*What is being asked*: Each line of the data holding "Select" should be found and copied.

----

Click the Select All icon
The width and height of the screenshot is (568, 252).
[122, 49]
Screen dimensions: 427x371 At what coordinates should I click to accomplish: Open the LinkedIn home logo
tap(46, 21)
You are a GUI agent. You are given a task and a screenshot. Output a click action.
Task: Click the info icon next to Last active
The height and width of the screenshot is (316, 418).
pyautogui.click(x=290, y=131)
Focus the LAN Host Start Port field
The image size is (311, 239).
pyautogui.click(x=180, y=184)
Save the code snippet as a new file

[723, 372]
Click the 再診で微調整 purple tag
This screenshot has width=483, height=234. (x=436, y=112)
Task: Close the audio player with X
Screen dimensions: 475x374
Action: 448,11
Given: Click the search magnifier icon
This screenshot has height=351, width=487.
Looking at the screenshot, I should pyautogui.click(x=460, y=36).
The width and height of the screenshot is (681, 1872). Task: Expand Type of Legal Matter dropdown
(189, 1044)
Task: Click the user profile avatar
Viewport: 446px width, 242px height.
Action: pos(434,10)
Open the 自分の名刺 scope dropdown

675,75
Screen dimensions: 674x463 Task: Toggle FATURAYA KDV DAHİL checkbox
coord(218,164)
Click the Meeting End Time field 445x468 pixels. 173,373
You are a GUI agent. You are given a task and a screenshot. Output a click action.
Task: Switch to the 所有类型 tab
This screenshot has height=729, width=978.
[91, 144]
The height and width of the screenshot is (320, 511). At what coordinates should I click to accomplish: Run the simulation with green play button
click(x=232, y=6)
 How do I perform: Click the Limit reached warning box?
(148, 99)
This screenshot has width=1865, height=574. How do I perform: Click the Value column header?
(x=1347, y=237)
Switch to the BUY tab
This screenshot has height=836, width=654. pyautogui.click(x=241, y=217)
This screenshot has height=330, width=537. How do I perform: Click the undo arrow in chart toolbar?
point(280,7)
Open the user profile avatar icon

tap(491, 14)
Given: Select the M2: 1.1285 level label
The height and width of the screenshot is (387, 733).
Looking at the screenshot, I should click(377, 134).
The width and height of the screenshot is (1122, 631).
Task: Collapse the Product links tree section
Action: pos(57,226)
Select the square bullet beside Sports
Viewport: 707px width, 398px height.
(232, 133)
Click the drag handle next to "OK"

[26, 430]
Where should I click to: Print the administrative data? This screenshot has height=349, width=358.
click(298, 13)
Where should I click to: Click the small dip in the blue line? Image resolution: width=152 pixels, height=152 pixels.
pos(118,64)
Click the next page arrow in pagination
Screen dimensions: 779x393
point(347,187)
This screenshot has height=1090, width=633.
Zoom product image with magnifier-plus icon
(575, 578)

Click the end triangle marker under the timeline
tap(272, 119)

----

*Result of the exercise*:
Click the Select All icon
Given: Select the M2: 1.1285 level label
Select the square bullet beside Sports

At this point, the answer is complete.